With the inception of the modern computer in the 1970s, the manifesto of a “paperless office” emerged, promoting the idea that everything that can be done on paper can be done on the computer. Ideally, people would prefer to use computers exclusively and would eliminate paper use altogether. Over these 30 years, while it has been easy for digital technologies to follow an age-old trend of rapid integration, the old paper reels persist.
Digital technologies integrate with each other
On its 3.5-inch screen with video capabilities, Apple’s iPhone, an all-in-one iPod, cell phone, digital camera, and Internet browser, is due to be released in June (with Cingular as exclusive carrier) and can potentially replace the portable DVD player, albeit for $599. Portable DVD players face replacement by the more versatile and intelligent iPhone and laptop. The latest HP Compaq nc6400 ($1,100), for example, features a wide screen that is great for movies, and includes a fingerprint reader, as well as a Verizon or Cingular wireless broadband adapter that allows you to tag onto a cellular wireless network to connect to the Internet anywhere on the road. Even highly integrated devices such as the iPhone and the personal laptop already overlap many features.

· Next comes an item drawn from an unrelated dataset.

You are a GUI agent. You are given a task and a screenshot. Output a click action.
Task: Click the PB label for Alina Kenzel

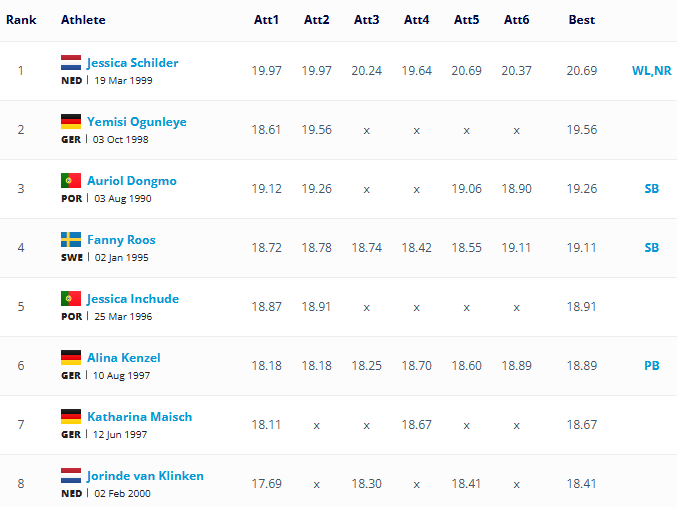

Digital technologies integrate with paper
Epo’s digital pen (epos.com, $80) can digitally record writing on any paper and transfer it to the computer. Similar products include digital tablets, which allow you to draw onto your computer screen via a tablet made of many tiny sensors. Efforts to replace the centuries-old classroom chalkboard include eBeam (e-beam.com, $750), a device that clips onto the side of any ordinary whiteboard and digitally records anything written in chalk directly onto the computer. A more costly option is the Smart Board (smarttech.com, about $5,000 depending on model), used both by educators—including those in the Vassar physics department—and businesses. The package includes a projector and a digital blackboard that is, in effect, a giant digital tablet from 48 to 94 inches, depending on the model. The projector displays the computer screen onto the tablet, on which you can draw directly, as if it were a real chalkboard.
Other Liquid Crystal Display (LCD) attempts include the Tablet PC, which is an expensive version of a laptop (about $1,500 from manufacturers such as Motion Computing and Gateway). Tablet PCs have a 306-degree-tilt LCD screen with sensors built in that, like a personal digital assistant (PDA), allow you to work and write directly onto the screen. Another innovation from Philips, digital picture frames, displays a slide show with an LCD screen. To replace books, the e-reader from Sony (sonystyle.com, $349) is a small six-inch LCD display screen for reading e-books, or electronic versions of books sold online.
The moral of the story: Paper wins
Despite the fact that digital technologies can easily integrate, and despite new innovations such as LCD screens and sensors, paper is still indispensable. Drawing on a PDA or on the Smart Board proves awkward, and the working space is always limited, since LCD screens and sensors are expensive.
Even with projectors installed in most classrooms, instruction often takes place on the traditional chalkboard, and many students take notes on paper. Digital technology disprupts certain organic qualities of paper by abstracting and formalizing information from the sensor and representing it in a binary way with dots on a screen, for example. In fact, most students do not read documents and posts from Blackboard on the computer screen, but would rather print them.
When it comes to basic tasks such as reading and taking notes, digital technology becomes more of a middleman than a direct replacement for the paper and chalkboard. Some professors even prefer displaying notes and photos with overhead transparencies on a projector rather than with PowerPoint. At best, technology facilitates the use of paper and chalkboards in the same way that e-mail facilitates and hence increases the use of paper. According to The Myth of the Paperless Office, for example, email has increased the use of paper in the office by 40 percent.
Before paper, humans made drawings on rocks or sand. While paper was an invention-of-the-wheel kind of development, digital technology only proves able to complement the wheel, but cannot serve as a substitute.